### Task
Give back the lines of the records exactly, starting at the first and ending at the one with "This screenshot has width=1333, height=462.".

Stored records
________________________
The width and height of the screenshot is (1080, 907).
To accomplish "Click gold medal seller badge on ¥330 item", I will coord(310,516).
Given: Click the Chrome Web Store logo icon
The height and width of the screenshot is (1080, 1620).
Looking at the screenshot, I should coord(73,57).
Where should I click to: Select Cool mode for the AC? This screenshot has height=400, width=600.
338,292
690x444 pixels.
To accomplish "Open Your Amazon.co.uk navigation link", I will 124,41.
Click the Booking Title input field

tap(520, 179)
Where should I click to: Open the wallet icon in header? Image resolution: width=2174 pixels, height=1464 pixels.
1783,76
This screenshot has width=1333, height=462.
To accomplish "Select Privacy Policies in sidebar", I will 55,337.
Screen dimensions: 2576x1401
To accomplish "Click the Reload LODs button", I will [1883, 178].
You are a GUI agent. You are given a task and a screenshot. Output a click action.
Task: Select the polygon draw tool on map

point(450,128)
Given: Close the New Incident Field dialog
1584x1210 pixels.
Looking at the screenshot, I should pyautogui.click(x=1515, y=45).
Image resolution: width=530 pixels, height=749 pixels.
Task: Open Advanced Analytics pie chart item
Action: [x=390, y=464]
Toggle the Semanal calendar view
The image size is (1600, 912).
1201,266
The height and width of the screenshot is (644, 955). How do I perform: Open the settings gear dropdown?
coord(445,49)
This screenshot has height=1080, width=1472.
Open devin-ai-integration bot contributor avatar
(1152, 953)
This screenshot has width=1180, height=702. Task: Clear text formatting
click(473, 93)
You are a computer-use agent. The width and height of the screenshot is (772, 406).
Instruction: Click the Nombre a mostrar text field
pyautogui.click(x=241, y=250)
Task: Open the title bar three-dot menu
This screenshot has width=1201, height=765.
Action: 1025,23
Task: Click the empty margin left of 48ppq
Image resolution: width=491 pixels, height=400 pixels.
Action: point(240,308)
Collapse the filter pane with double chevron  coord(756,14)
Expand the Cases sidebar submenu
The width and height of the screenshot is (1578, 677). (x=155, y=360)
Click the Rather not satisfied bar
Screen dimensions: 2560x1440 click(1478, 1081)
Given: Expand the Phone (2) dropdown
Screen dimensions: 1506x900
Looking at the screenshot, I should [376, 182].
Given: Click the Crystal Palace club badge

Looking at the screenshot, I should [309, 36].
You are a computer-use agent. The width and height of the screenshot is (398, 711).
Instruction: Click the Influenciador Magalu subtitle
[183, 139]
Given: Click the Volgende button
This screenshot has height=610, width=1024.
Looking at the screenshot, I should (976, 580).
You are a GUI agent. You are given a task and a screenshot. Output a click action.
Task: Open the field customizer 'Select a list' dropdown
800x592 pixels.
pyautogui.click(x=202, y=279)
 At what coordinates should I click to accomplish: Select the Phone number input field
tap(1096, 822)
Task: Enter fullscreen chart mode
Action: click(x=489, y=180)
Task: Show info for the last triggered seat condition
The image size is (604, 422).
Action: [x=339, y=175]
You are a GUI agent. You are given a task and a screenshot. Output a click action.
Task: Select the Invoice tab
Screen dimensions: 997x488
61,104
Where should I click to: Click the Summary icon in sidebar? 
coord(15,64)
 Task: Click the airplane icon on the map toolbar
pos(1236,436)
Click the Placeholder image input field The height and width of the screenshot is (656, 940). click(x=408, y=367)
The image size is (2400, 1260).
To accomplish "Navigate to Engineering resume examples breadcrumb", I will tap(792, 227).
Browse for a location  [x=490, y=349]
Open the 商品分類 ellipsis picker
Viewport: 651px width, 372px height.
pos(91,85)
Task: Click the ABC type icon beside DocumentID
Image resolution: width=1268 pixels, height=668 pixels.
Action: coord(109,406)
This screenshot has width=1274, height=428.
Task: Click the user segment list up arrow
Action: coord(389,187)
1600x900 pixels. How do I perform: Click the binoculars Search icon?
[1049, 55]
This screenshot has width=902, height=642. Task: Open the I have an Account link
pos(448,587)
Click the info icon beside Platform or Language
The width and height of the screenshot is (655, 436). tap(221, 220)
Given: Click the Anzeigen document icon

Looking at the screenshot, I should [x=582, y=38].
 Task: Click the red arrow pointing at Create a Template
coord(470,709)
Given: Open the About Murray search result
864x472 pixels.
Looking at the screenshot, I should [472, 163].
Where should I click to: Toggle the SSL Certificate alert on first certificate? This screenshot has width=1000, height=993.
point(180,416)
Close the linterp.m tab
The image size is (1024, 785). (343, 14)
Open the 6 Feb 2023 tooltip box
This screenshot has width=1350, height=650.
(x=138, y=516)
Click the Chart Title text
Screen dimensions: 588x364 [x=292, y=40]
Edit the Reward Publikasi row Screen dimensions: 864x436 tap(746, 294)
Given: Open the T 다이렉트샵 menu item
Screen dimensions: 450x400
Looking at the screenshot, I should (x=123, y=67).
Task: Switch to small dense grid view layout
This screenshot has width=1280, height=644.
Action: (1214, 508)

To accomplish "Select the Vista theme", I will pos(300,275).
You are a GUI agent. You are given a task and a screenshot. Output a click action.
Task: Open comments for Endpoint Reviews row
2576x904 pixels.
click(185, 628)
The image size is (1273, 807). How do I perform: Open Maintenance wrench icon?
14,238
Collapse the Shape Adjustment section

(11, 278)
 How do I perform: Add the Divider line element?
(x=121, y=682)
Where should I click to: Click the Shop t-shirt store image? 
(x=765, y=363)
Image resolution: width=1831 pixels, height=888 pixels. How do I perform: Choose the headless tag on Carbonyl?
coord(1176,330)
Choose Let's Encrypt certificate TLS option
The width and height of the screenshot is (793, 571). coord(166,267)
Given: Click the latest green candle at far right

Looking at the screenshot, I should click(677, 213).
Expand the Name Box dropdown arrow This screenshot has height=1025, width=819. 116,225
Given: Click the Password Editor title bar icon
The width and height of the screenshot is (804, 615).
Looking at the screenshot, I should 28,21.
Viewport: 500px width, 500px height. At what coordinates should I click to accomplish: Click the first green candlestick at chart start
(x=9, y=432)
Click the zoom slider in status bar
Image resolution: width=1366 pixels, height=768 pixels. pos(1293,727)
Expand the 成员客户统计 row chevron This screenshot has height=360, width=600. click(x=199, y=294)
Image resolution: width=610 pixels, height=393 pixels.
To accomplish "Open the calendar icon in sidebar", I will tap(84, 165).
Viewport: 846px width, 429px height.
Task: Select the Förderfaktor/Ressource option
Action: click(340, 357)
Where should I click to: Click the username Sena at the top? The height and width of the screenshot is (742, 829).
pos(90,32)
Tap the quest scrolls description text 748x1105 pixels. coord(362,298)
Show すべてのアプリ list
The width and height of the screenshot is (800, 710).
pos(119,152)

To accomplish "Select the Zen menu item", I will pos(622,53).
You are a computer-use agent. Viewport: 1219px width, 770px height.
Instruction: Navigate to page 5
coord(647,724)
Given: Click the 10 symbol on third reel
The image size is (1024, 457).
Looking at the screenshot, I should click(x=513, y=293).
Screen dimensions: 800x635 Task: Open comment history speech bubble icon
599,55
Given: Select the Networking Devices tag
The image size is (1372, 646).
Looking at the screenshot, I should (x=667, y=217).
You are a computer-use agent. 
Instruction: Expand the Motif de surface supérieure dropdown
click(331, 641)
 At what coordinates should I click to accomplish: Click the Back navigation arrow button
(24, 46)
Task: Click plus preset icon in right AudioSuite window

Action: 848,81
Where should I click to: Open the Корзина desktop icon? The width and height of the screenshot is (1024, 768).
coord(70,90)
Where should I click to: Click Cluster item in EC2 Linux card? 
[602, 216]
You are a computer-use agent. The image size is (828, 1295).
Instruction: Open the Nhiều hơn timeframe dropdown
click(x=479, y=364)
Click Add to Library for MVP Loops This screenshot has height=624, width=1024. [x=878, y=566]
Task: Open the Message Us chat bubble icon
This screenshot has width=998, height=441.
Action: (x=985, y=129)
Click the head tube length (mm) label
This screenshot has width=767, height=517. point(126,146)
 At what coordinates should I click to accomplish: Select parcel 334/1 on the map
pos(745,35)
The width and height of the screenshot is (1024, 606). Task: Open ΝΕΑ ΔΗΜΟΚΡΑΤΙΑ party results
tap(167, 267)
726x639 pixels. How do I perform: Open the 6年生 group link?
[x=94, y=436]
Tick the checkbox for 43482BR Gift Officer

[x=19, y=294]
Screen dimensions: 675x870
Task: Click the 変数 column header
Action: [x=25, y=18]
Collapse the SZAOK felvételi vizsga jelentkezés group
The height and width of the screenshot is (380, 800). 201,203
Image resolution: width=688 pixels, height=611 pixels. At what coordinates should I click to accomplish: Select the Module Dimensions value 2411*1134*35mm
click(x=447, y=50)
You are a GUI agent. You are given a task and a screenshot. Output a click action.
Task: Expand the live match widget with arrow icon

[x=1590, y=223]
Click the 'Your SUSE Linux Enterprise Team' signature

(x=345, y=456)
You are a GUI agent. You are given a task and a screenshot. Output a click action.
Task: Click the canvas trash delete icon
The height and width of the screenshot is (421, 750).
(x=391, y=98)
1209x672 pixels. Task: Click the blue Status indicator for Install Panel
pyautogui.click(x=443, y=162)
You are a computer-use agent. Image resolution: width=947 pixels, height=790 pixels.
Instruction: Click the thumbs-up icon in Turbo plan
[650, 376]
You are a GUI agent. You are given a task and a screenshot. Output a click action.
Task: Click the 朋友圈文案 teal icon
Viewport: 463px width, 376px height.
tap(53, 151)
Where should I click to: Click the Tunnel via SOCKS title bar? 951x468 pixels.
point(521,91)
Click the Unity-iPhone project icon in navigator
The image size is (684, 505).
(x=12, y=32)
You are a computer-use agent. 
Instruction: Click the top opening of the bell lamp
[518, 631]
________________________
### Result
The width and height of the screenshot is (1080, 907).
To accomplish "Click gold medal seller badge on ¥330 item", I will coord(310,516).
Given: Click the Chrome Web Store logo icon
The height and width of the screenshot is (1080, 1620).
Looking at the screenshot, I should coord(73,57).
Where should I click to: Select Cool mode for the AC? This screenshot has height=400, width=600.
338,292
690x444 pixels.
To accomplish "Open Your Amazon.co.uk navigation link", I will 124,41.
Click the Booking Title input field

tap(520, 179)
Where should I click to: Open the wallet icon in header? Image resolution: width=2174 pixels, height=1464 pixels.
1783,76
This screenshot has width=1333, height=462.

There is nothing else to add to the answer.